— BEGIN —

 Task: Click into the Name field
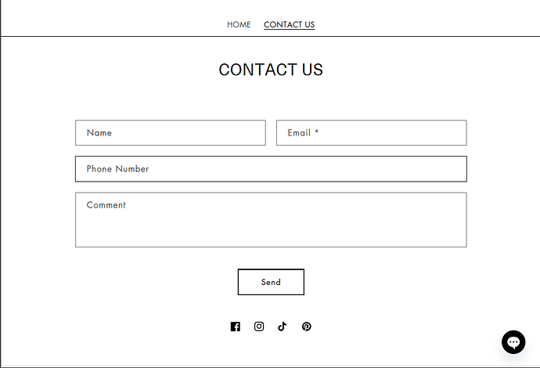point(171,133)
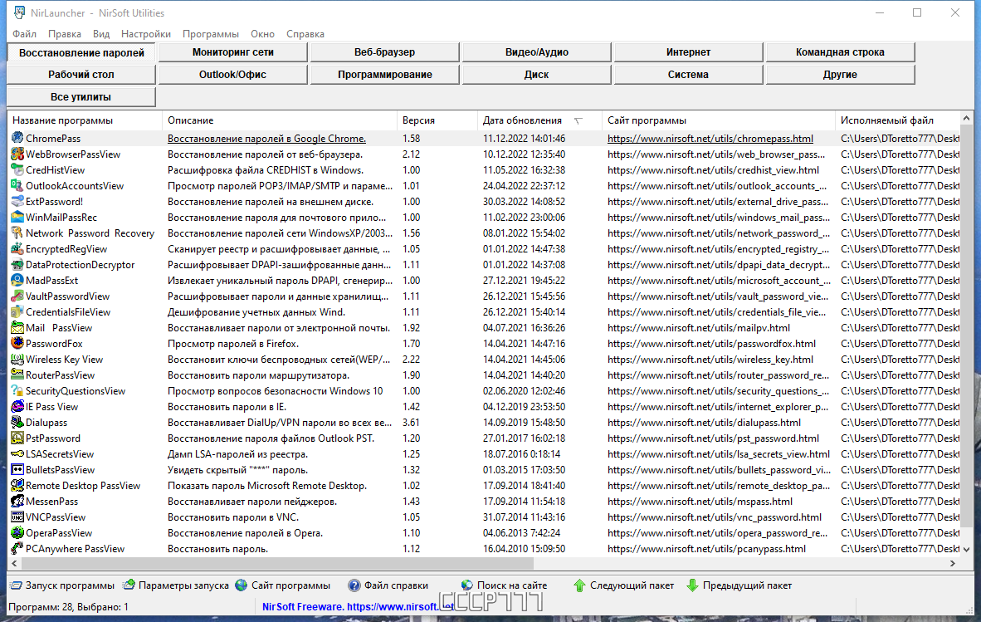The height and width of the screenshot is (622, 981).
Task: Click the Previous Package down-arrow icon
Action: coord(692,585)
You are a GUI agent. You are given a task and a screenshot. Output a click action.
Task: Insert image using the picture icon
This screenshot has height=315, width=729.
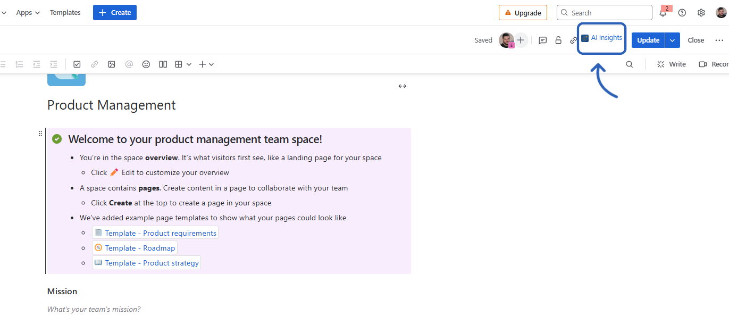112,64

— END —

### Exercise
Rewrite all the rows with "field" switched to "box" and nothing else changed. Leave the pictures out.

### Solution to this problem
 Task: Click into the Name box
point(171,133)
The height and width of the screenshot is (622, 981).
Task: Click the Previous Package down-arrow icon
Action: coord(692,585)
You are a GUI agent. You are given a task and a screenshot. Output a click action.
Task: Insert image using the picture icon
This screenshot has height=315, width=729.
112,64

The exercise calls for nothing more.